◆ YOUR GOAL
Below are some records. Print exactly the lines between the one holding "Where should I click to: Click the purple" and the one holding "643x339 pixels.", inclusive, and nothing else.

◆ EXTRACTED MATERIAL

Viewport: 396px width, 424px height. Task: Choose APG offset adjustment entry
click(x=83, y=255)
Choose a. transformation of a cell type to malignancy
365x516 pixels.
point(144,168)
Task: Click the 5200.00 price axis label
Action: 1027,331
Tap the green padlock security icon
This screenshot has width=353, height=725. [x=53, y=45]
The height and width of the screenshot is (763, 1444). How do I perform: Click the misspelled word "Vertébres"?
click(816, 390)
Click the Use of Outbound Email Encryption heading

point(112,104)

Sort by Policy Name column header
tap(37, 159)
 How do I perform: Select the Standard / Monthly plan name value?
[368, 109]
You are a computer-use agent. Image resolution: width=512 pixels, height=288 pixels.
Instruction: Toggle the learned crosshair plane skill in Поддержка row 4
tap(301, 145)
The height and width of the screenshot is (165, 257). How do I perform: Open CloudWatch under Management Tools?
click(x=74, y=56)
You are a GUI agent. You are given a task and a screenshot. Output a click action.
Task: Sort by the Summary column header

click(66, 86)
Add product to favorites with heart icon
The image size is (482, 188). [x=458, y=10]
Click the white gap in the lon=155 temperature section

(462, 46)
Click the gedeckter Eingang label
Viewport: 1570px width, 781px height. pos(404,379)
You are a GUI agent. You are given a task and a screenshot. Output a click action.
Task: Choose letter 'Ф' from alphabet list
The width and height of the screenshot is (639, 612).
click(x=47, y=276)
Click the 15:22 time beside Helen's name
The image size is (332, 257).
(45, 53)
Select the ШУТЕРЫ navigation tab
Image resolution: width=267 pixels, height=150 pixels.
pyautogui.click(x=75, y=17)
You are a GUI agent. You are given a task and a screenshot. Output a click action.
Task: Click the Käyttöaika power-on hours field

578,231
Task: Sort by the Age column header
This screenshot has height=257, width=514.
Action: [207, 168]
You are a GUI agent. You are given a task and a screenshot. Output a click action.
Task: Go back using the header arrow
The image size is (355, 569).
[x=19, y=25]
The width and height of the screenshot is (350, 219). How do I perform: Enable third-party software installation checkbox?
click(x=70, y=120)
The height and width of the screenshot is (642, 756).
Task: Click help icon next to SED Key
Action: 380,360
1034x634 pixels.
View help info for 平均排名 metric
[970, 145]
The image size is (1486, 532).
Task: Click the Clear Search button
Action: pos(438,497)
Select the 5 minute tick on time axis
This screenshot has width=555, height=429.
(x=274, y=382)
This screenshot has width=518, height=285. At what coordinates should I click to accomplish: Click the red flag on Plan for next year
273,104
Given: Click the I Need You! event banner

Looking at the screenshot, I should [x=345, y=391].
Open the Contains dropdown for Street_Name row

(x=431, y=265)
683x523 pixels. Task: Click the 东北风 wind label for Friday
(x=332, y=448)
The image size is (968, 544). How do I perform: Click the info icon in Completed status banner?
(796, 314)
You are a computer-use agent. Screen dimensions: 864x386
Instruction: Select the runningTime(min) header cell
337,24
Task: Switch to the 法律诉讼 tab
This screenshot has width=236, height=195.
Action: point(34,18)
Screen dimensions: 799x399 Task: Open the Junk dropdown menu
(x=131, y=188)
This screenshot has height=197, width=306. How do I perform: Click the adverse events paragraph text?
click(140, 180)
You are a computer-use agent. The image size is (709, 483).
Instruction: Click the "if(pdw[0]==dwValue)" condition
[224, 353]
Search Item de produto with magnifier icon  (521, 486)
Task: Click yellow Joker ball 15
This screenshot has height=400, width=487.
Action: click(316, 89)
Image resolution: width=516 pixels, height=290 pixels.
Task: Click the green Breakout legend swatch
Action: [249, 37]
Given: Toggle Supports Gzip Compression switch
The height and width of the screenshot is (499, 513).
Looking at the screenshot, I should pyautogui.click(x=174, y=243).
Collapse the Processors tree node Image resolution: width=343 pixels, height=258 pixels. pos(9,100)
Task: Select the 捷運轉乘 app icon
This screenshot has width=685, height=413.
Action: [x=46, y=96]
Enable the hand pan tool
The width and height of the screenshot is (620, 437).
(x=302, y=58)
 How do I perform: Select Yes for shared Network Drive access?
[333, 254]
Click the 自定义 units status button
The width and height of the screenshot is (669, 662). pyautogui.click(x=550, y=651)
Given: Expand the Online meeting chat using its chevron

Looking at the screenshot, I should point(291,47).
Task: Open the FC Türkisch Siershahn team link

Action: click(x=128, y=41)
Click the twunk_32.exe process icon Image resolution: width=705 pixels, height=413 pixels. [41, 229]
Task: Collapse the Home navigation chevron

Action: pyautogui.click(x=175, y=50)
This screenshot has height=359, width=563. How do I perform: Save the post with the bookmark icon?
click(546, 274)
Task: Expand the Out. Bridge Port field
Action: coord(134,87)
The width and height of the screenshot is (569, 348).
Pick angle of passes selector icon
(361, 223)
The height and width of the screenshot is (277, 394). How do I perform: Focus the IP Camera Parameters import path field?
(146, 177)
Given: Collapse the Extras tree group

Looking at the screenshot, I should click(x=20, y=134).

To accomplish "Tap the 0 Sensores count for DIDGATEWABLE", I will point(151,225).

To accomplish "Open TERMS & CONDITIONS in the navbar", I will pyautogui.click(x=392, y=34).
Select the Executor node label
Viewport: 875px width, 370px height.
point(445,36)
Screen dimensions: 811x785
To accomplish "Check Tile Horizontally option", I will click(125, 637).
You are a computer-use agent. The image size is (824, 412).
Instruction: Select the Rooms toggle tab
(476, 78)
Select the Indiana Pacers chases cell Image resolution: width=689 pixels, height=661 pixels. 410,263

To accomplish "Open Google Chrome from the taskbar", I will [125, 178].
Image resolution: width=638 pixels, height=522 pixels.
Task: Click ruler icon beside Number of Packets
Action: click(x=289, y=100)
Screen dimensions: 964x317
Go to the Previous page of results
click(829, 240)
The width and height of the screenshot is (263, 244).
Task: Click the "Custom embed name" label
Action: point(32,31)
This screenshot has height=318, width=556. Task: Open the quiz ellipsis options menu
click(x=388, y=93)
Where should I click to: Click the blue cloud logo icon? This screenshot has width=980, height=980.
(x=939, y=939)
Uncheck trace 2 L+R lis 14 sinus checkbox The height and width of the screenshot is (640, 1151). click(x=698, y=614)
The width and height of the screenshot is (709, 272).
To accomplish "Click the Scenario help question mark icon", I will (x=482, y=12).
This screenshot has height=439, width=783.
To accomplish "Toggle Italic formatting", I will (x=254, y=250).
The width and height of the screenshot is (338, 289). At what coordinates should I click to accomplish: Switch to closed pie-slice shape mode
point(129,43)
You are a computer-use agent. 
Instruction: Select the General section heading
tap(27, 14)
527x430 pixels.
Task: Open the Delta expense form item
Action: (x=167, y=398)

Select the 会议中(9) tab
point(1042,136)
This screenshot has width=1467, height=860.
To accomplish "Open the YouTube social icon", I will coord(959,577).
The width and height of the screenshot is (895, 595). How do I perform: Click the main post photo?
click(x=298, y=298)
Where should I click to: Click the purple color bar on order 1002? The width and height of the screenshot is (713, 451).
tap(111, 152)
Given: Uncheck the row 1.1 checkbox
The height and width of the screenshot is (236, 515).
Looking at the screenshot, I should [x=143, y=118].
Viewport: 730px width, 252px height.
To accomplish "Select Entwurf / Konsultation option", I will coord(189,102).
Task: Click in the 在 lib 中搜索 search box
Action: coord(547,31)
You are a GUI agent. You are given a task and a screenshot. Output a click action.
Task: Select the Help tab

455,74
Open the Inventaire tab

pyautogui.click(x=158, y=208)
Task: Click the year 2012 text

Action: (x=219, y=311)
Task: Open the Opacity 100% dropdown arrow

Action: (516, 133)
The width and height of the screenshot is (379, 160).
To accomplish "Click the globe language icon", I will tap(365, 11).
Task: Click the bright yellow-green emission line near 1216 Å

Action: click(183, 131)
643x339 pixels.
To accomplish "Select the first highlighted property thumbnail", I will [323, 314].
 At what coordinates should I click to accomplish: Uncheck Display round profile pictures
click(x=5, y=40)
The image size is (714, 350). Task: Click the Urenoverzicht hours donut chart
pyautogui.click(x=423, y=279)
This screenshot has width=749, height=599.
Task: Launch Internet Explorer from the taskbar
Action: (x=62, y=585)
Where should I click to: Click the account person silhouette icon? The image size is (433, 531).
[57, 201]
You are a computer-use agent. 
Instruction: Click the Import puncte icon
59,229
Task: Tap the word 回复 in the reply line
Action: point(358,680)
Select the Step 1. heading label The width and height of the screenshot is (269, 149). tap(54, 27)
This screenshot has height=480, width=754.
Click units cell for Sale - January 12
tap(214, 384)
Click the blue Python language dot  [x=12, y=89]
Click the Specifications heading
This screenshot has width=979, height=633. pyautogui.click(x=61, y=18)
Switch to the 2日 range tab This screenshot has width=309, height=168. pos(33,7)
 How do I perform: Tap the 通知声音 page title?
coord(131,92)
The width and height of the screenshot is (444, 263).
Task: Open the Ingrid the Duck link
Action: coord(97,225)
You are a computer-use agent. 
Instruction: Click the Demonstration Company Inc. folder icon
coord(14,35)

◆ RESULT OF THIS EXERCISE
Where should I click to: Click the purple color bar on order 1002? The width and height of the screenshot is (713, 451).
tap(111, 152)
Given: Uncheck the row 1.1 checkbox
The height and width of the screenshot is (236, 515).
Looking at the screenshot, I should [x=143, y=118].
Viewport: 730px width, 252px height.
To accomplish "Select Entwurf / Konsultation option", I will coord(189,102).
Task: Click in the 在 lib 中搜索 search box
Action: coord(547,31)
You are a GUI agent. You are given a task and a screenshot. Output a click action.
Task: Select the Help tab

455,74
Open the Inventaire tab

pyautogui.click(x=158, y=208)
Task: Click the year 2012 text

Action: (x=219, y=311)
Task: Open the Opacity 100% dropdown arrow

Action: (516, 133)
The width and height of the screenshot is (379, 160).
To accomplish "Click the globe language icon", I will tap(365, 11).
Task: Click the bright yellow-green emission line near 1216 Å

Action: click(183, 131)
643x339 pixels.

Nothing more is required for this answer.